Dole-Led Senate Laps House In Setting Pace in Washington
WASHINGTON — During the first year of the Republican "revolution," nobody was abler with a bayonet than Rep. Mark Souder.
The moment House Speaker Newt Gingrich showed any sign of tempering his bid to shrink the federal government, the Indiana freshman Republican would publically poke him. Capitol Hill reporters liked his candor. The Speaker, most often, did not.
But last week, the irrepressible Mr. Souder stopped talking. No entreaties, no jibes, no explanation.
His silence demonstrates how much things have changed in the House since Senate majority leader Bob Dole notched the GOP presidential nomination. These days, the party's agenda, and most of the headlines, come from the Senate.
For House Republicans, particularly freshmen, it's time to rally behind Senator Dole and focus on November. While they point to several legislative triumphs, including House passage of much of the Contract With America, Mr. Gingrich's foot soldiers have made little headway in opinion polls. For many, the goal is no longer ransacking federal Washington, but getting reelected.
"We got trampled by the White House in the budget negotiations, and we took a beating in the press," says one prominent GOP freshman. "It's taking a while for some of our members to get their sea legs back."
Indeed, Ohio Rep. John Boehner, a member of Gingrich's leadership team, concedes that there is "a little apprehension now" among House Republicans. Last year at this time, he recalls, they were in "high gear." But after a bruising winter and a distracting primary season, Mr. Boehner says, the revolution has hit a lull.
In recent days, Democrats have poured into this gap in the GOP ramparts, stalling the Dole agenda in the Senate and stirring up a fight over raising the minimum wage. A $60-million ad campaign sponsored by organized labor has, according to Boehner, "pummeled" many GOP members.
One of those targeted by labor is Rep. Dick Chrysler, of Michigan. "They're lying," says Mr. Chrysler, arguing that one TV spot running in his district accuses him of voting against the minimum wage, though no vote has been held. "I hope [labor leaders] realize that if we win this election, they're finished."
His frustration is understandable.

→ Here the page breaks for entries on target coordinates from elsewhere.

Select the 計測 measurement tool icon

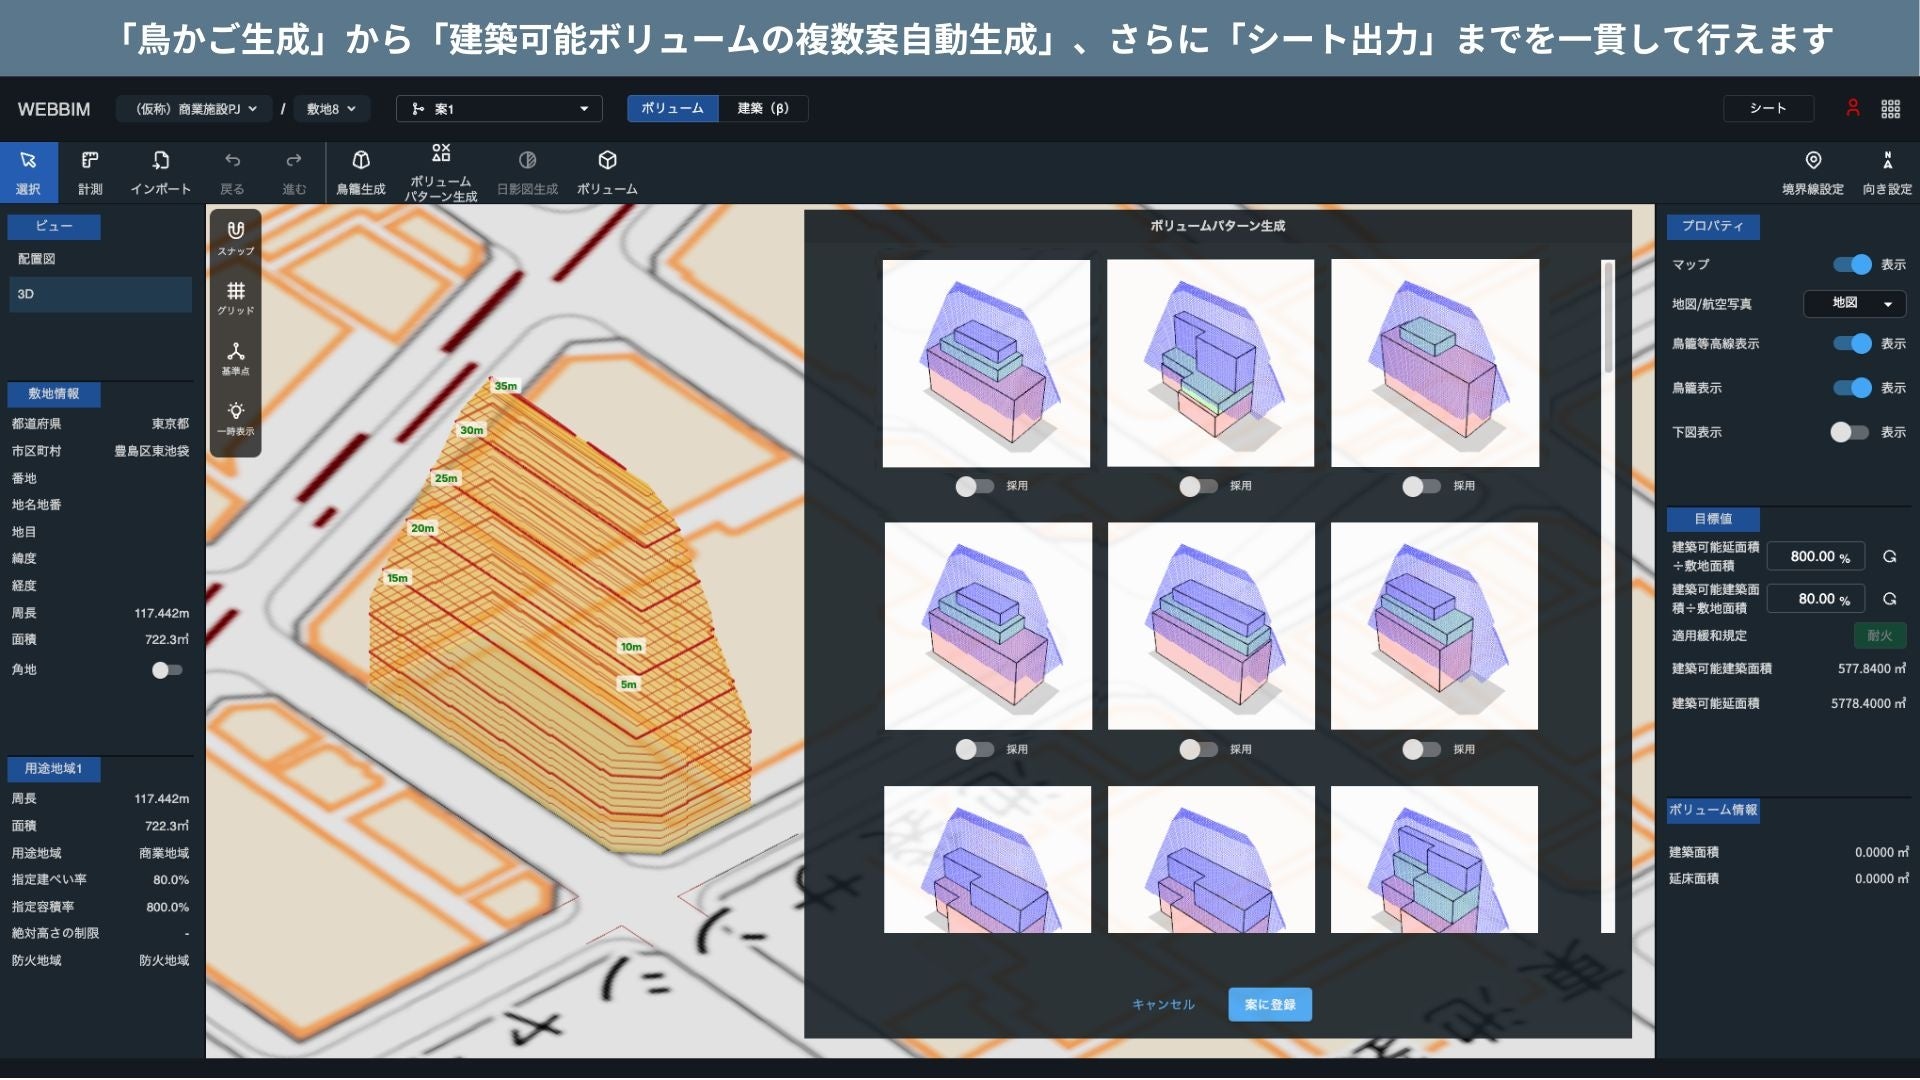(90, 161)
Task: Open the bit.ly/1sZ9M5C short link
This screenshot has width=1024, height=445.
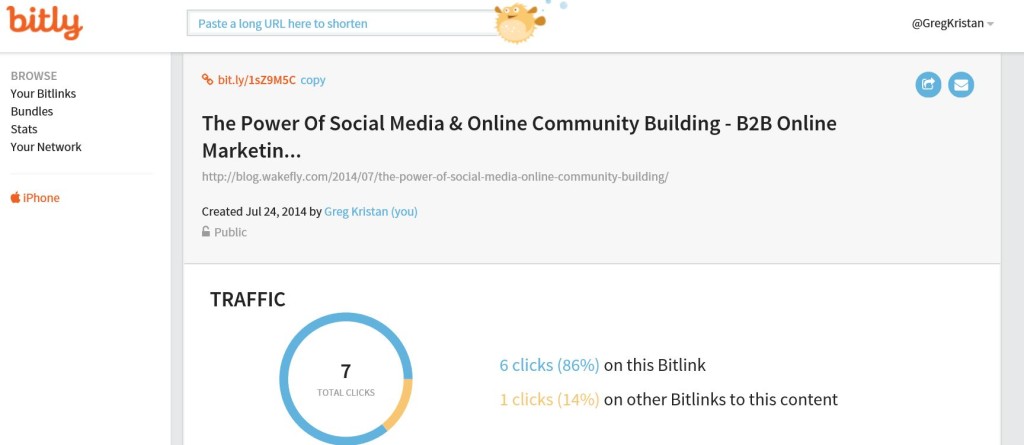Action: click(x=257, y=80)
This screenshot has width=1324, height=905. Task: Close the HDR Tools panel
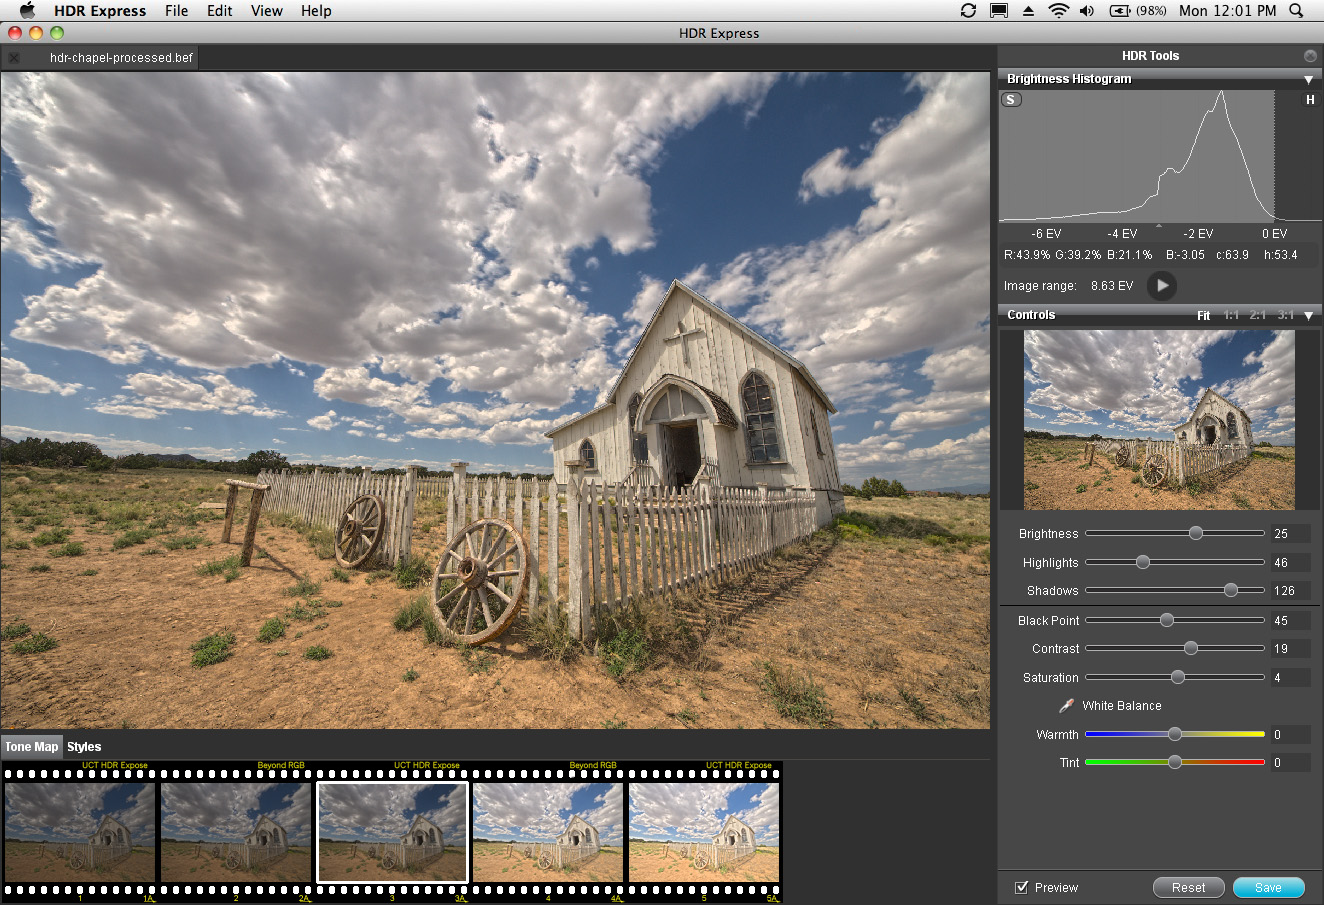point(1310,56)
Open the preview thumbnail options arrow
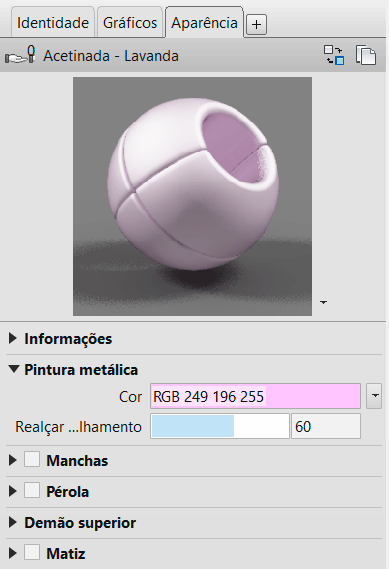This screenshot has height=569, width=389. tap(323, 302)
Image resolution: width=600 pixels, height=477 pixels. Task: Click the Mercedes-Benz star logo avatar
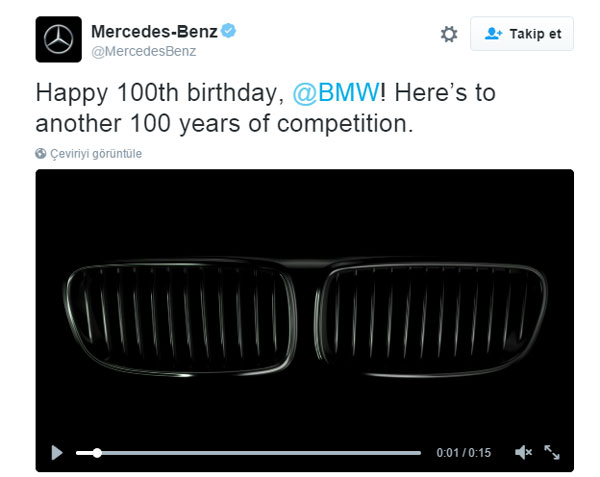click(59, 40)
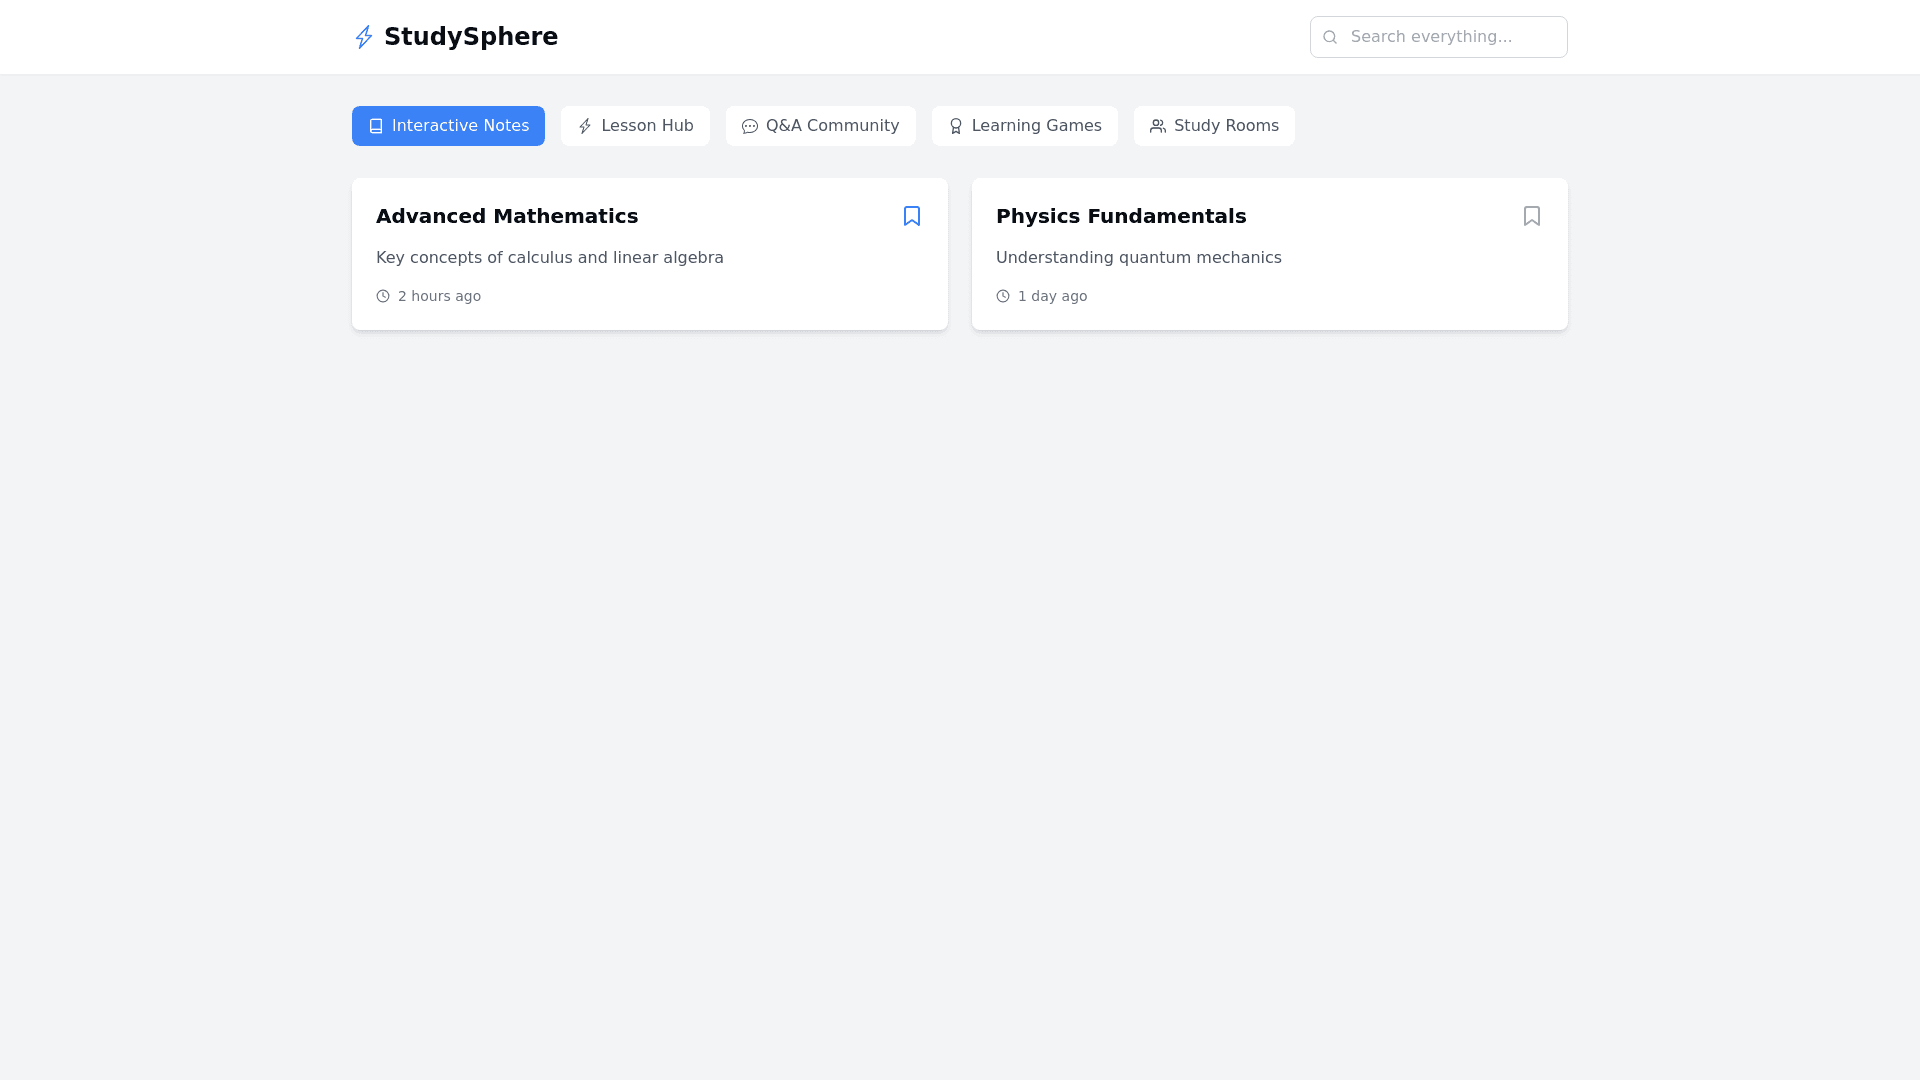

Some pollsters suggest Democrats could reclaim control of the House. This prospect, some members say, has led them to watch their tongues. "Some of us are thinking about ways not to lose, rather than ways to win," says Oklahoma Rep. J.C. Watts (R). "I've seen a bit of that."
He acknowledges the loss of momentum has chastened many of his colleagues. "Whenever you come to this place, and you're not immediately involved in seeking reelection, things can never go fast enough," he says. "It just takes time to get things through the system."
The House's diminished profile is exemplified by the behavior of Gingrich himself. After an uncharacteristic period of silence, and a decision to cede control of daily operations to majority leader Dick Armey, he has reemerged as a cog in the Dole election team. He does most of his talking now in carefully chosen venues.
In an interview with The Washington Times, Gingrich noted that "it is Dole who will set the agenda for the summer and the fall, and nobody else can do that." He also predicted that the House would pass a minimum-wage increase - a victory for Democrats and GOP moderates.
Adding to the House's woes is a one-man assault by New York Sen. Alfonse D'Amato, who has blamed House members in part for the party's poor approval ratings. Since Dole's primary triumph, House members seem loath to attack the more-moderate Senate, which they once blasted for stalling their agenda.
Yet few House Republicans paint a purely bleak portrait. Voters will appreciate their passage of landmark telecommunications and agricultural reforms, they say, as well as the 1996 budget, which shaved $23 billion from the deficit. Florida Rep. Joe Scarborough (R) acknowledges that senators have held sway in closed-door conference meetings lately, but he says House members, particularly freshmen, are becoming increasingly vocal. "We are every bit as relevant as the Senate was last year," he says. "Even if we are not leading the way on major issues, we're still letting the Senate know what they can and can't get away with."
Arizona Rep. J.D. Hayworth (R) explains that the decline in GOP unity this year reflects the nature of the agenda: Items like agricultural reforms and the minimum wage, he says, tend to break along regional lines, unlike the Contract, which enjoyed broad support.
Even Souder offers an explanation for his vanishing act. He has been swamped with committee work, he says, and has grown wary of tweaking the leadership as the election approaches. Yet he acknowledges the mood is less electric. "It's always more fun when you're on a roll," he says. "It's like marriage, or a first date, or a new job. You come in idealistic, and sometimes you are deluged with disappointment. I think that applies to some of us."